The economic heart of the matter is whether government spending should be increased to offset the effects of the recession or cut back in response to reduced tax receipts and growing deficits. It's economics, of course, so both sides have no shortage of ammunition to back their claim that they're right and the other side wrong. The idea that both sides could be right seems impossible.
On the basic economic issue, however, they are both right – although they are more right about each other than they are about themselves. Liberals claim that austerity measures will not help the economy recover from the recession -- and they're right. Conservatives claim that government stimulus efforts are ineffective -- and they're right, too.

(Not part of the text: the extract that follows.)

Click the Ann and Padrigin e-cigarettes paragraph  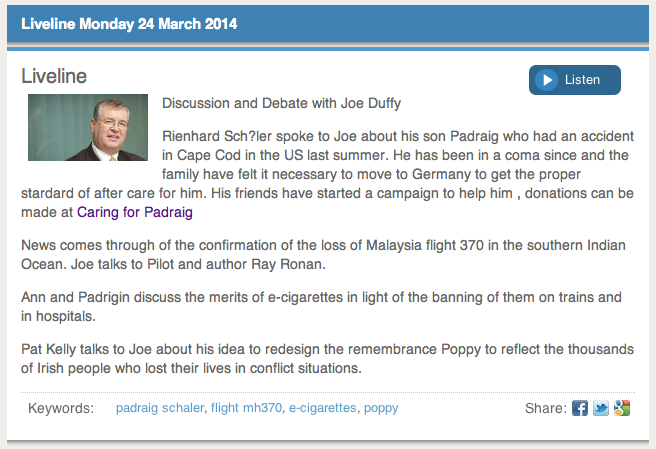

Austerity measures that reduce government spending will not, by themselves, promote economic growth or increase employment. This is true in the private sector also, but there are two parts to its truth. Businesses losing money don't recover by cutting expenses. They cut expenses because they have to in order to survive. Only survivors can prosper once they regain their footing.
On the other hand, the economic stimulus effects of government spending have been seriously overrated. Government spending is most effective at the early stages of a financial collapse, when it is used to boost people's confidence and restore order to markets.

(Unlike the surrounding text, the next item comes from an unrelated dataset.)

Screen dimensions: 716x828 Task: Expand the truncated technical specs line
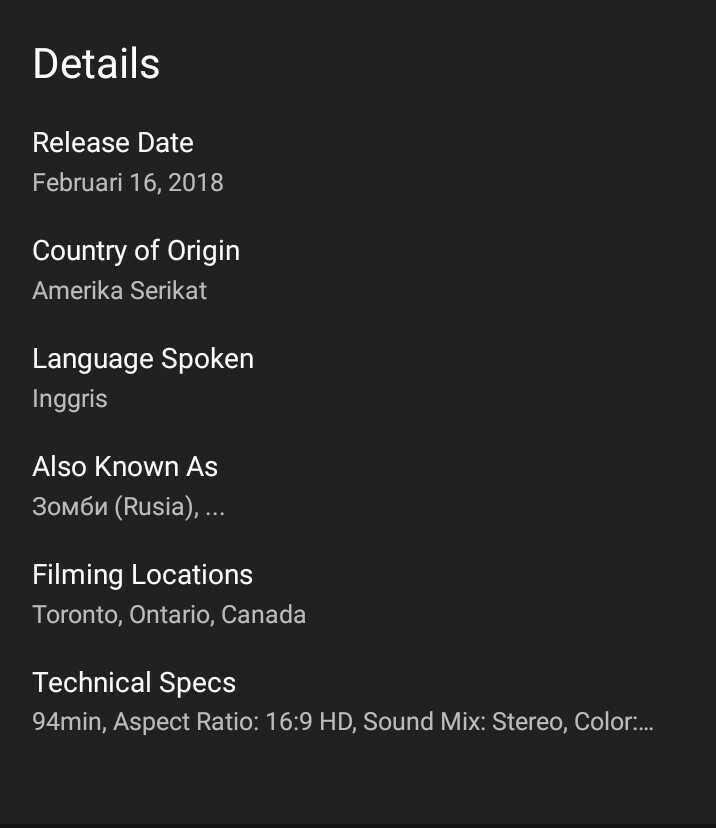tap(343, 722)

President Franklin D. Roosevelt's New Deal spending programs during the Depression, for example, were far more effective in preventing a total collapse than they were in lifting the economy out of the doldrums in the years after the crisis was over. There is no reason to think that new government spending programs would be any more effective at boosting the economy than Roosevelt's.
The basis of an agreement, then, is to accept the federal government's spending programs early in this recession for what they were: programs to stanch the bleeding and restore confidence. Neither the bank bailout under President George W. Bush nor the stimulus program under President Barack Obama was a thing of beauty. And they both have unattractive features in 20-20 hindsight. That should be the end of the story if we are ever to move on.
If liberals and conservatives were to agree on just two things about our economy, maybe we would have less of the "everyone who disagrees with me is stupid" style of argument and start to make some progress:
•We can hear the stall warning about our public debt level. We need to address the deficit issue now, before drastic maneuvers are needed to fix it. If we act now, we won't be forced into austerity later.
Our economic recovery is lethargic and the level of unemployment is a significant problem. Government programs can be helpful in this area even though lasting economic growth and jobs have to come from the private sector.
It doesn't seem like much to agree on, but if the stakes are high enough seemingly dead negotiations can be revived sometimes by simply agreeing on a starting place. What's at stake here is nothing less than our future.
James McCusker is a Bothell economist, educator and consultant. He also writes a monthly column for the Snohomish County Business Journal.